[[ Data shown, beginning ]]

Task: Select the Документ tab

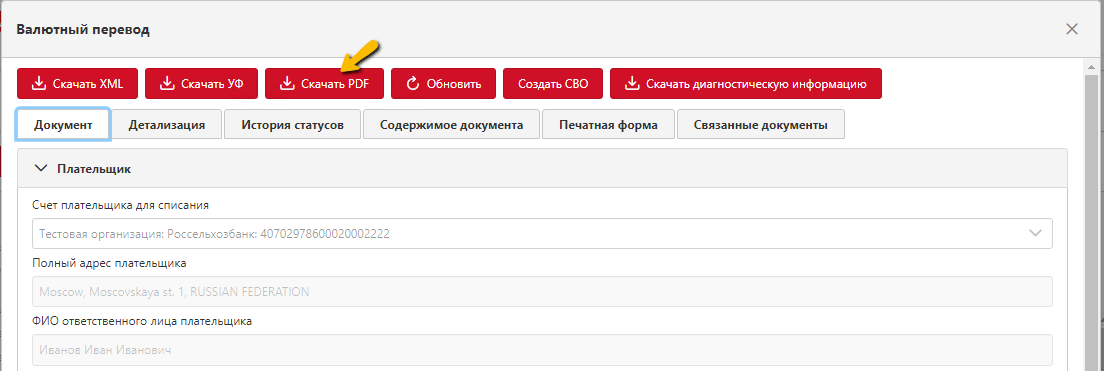Action: pos(63,125)
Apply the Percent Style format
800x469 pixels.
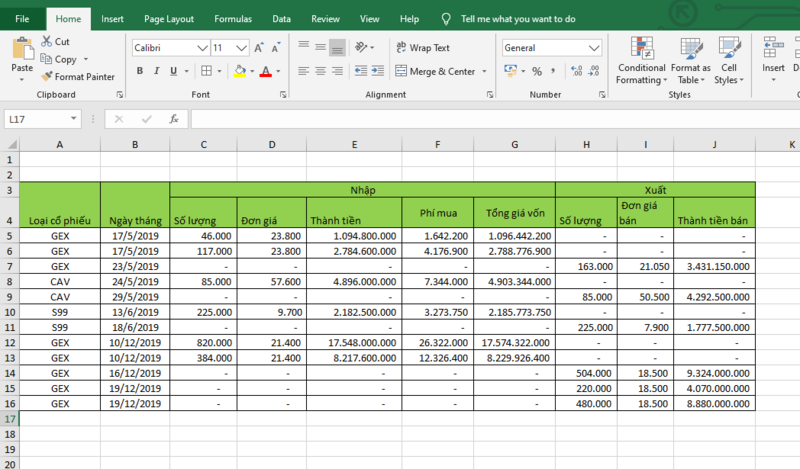537,71
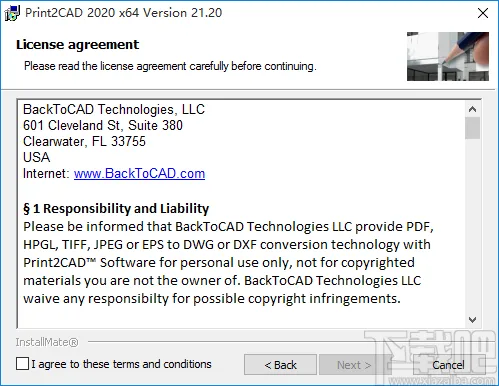This screenshot has height=386, width=499.
Task: Click the window title 'Print2CAD 2020 x64 Version 21.20'
Action: tap(123, 13)
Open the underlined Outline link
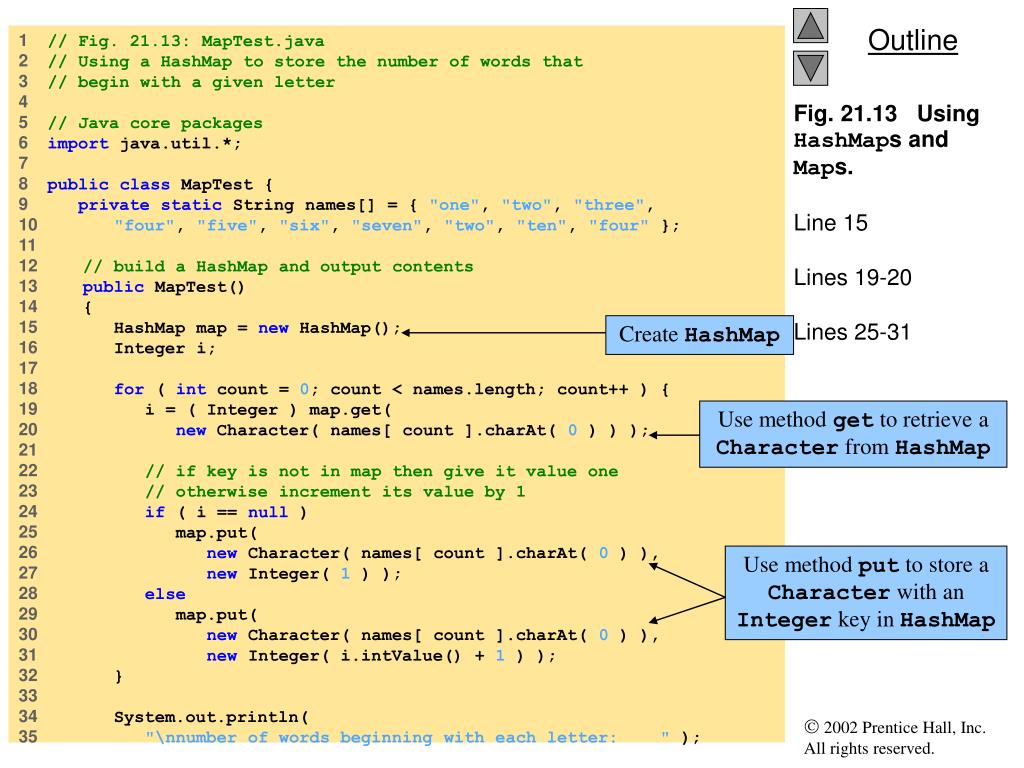1024x768 pixels. coord(911,41)
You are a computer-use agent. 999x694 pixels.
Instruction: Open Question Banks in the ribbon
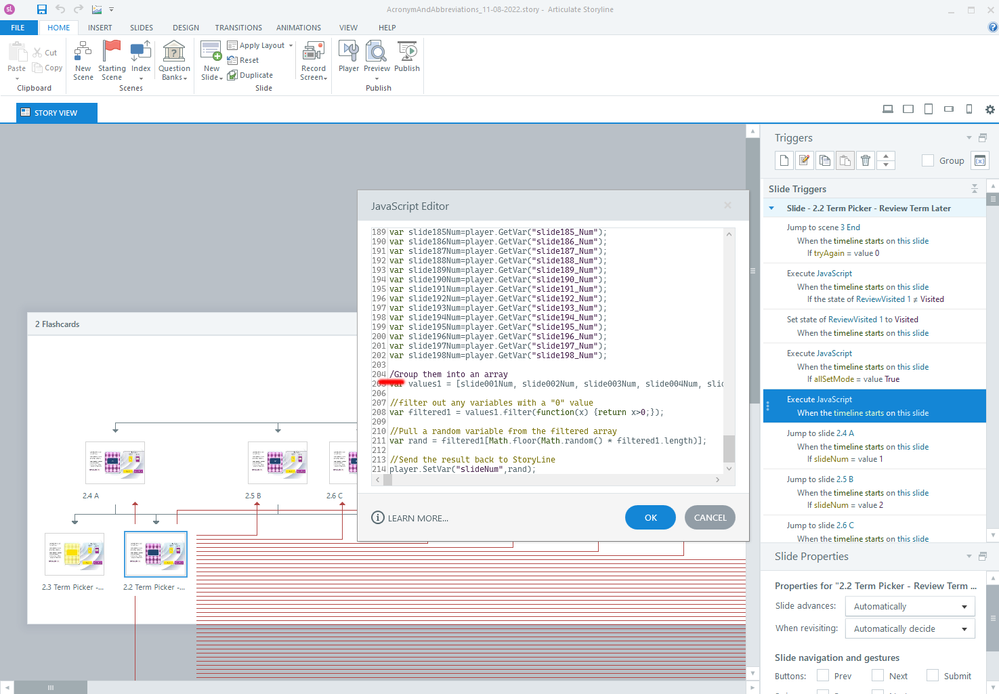click(x=174, y=52)
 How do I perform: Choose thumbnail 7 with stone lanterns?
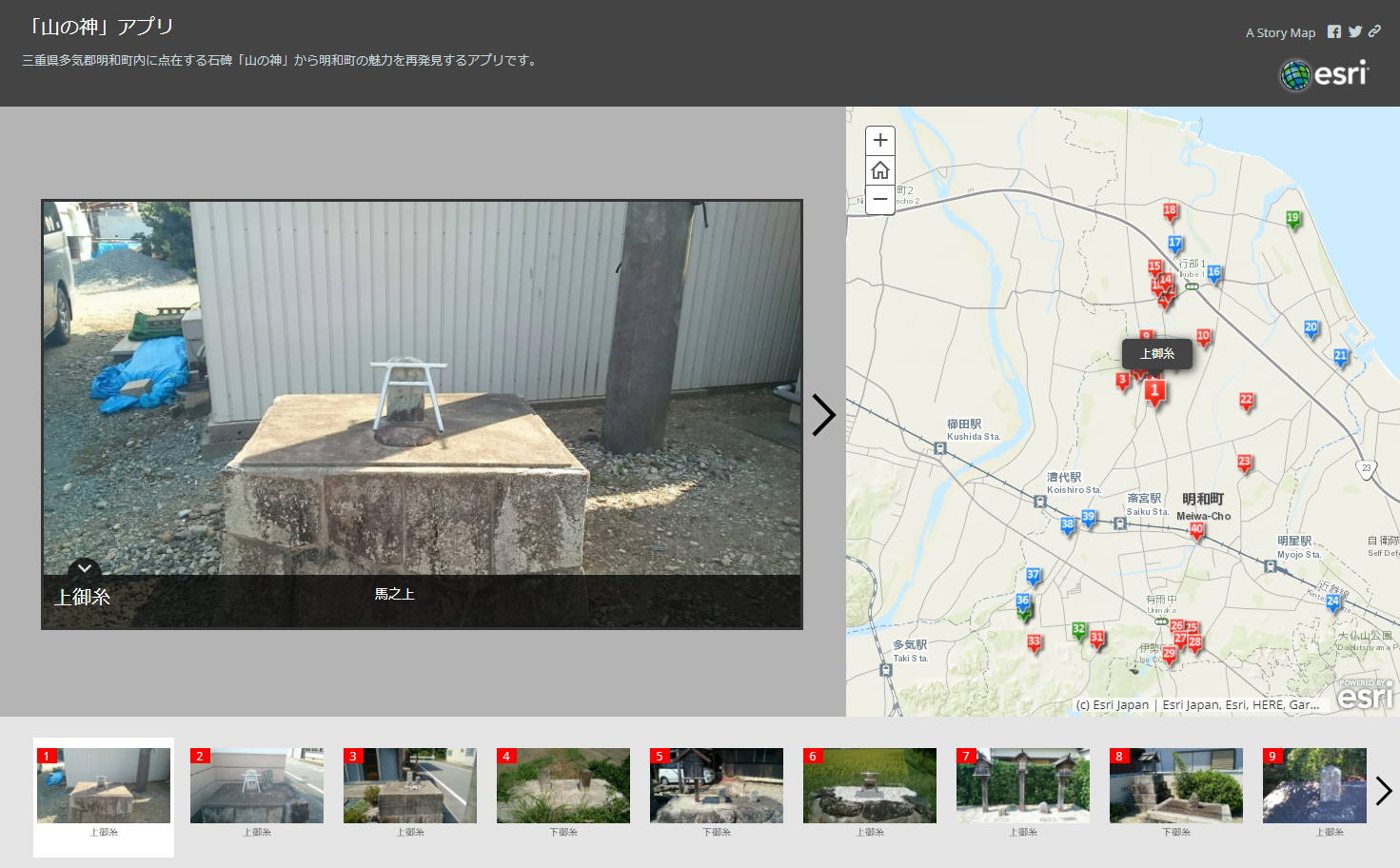pos(1022,786)
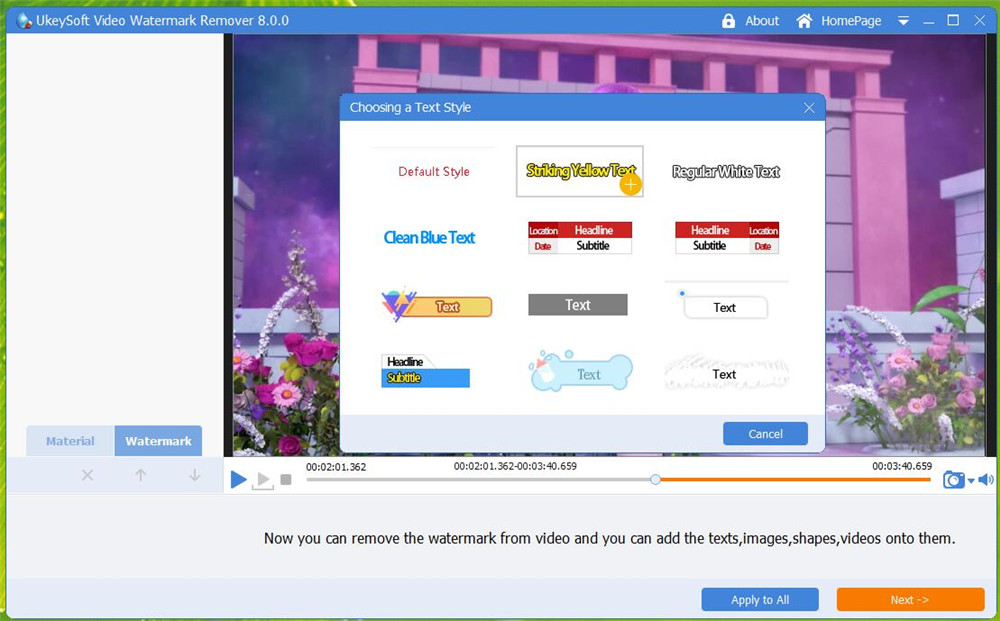Switch to the Watermark tab
The image size is (1000, 621).
[x=158, y=440]
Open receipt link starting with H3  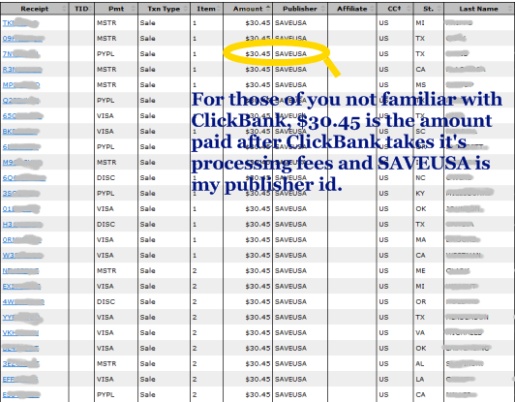tap(23, 225)
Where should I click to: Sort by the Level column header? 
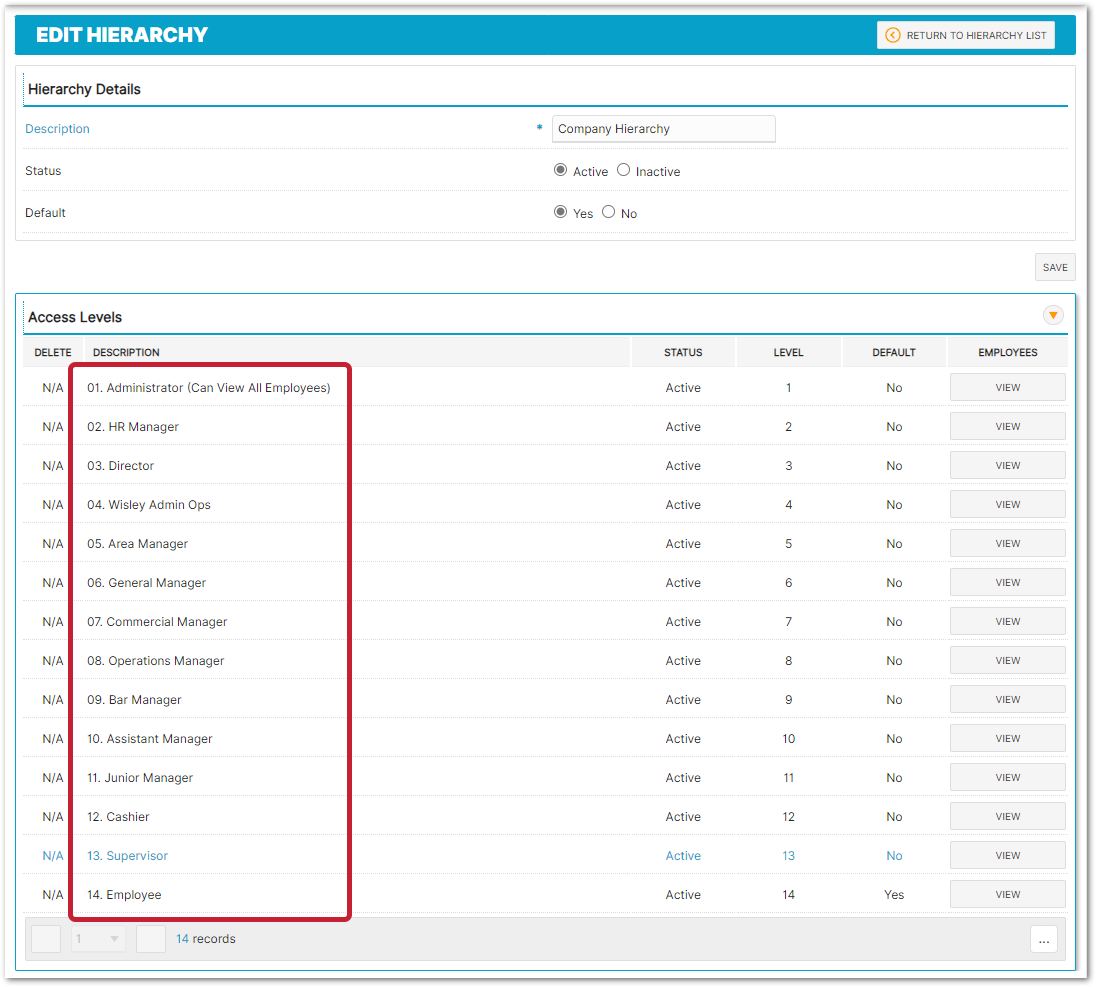[788, 352]
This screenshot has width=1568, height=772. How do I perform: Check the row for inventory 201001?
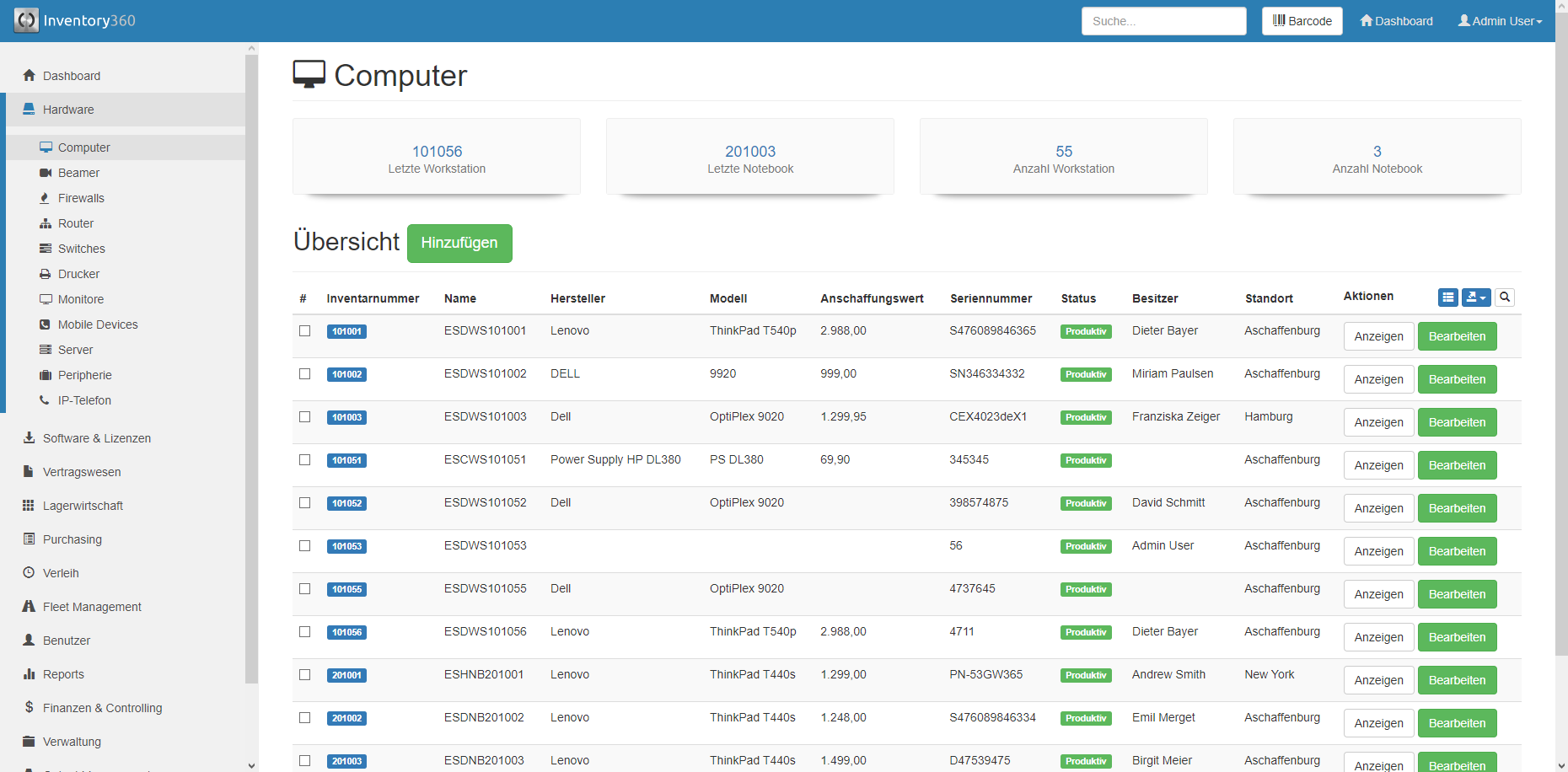(x=305, y=675)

[[ Data shown, end ]]

> [Exercise directions] Take the line that contains "This screenshot has width=1568, height=772." and every line after it to the end of the records above; quote them exactly, leaving out the pictures.

> [Your solution]
This screenshot has width=1568, height=772. How do I perform: Check the row for inventory 201001?
(x=305, y=675)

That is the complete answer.